Friday, December 16, 2011

Drafting or polishing?

In one of the monthly writing groups I lead, Molly mentioned that she was working with a writing buddy who was making a lot of specific suggestions. She liked the buddy's suggestions and so had turned her efforts to polishing the stories she had already written, rather than continuing to draft new material. This sparked a very interesting discussion in our group about when to draft and when to polish.

I've come to believe that it depends on what kind of editing and polishing we're talking about, and it depends a bit on how experienced a writer you are.

The two processes are different. Drafting requires a level of thinking, mulling, imagining, arguing, feeling that editing does not. For many of us, this is why it is so much fun. But it can also be scary for this isn't about control but expansion, it isn't about perfection but about making a mess and maybe even some big mistakes that will have to be undone.

For myself, I do rework some things when I'm drafting but they have to do with content. Like this morning, I couldn't remember if I'd made it clear that Cassie was a redhead and I wanted that identifying characteristic to be enough for the reader to know who had been in the accident. So I went back and reworked the physical description of that character the first time we meet here. I could have made a note to do it in a revising or editing time, but it seemed simpler to find it and fix it while I was thinking about it. Then I scrolled back down and went on with the scene.  When something seems to be part of the content of the writing, that falls into drafting for me.
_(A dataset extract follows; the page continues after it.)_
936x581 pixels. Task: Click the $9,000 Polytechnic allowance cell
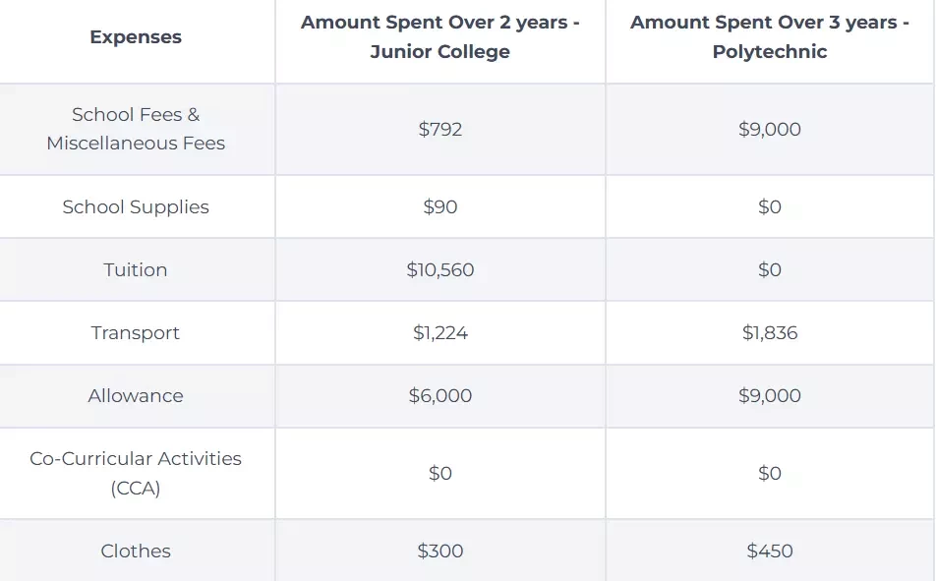pyautogui.click(x=770, y=395)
Editing is about grammar, punctuation, word repetitions, clumsy sentences, saccharine sentences, style and mechanics issues. And that's left-brain, what's-the-rule kind of work.

I don't recommend mixing these too closely. It's too hard to do a good job on either one if you're trying to do both at once.

In Molly's case, I was concerned that she would fall into the pit of perfection, of getting one story just right. That's not a good way to write a book, or learn all the many marvelous things there are to learn as a writer. Instead, most of us need to keep drafting for a good, long time, and then turn to the editing side of ourselves.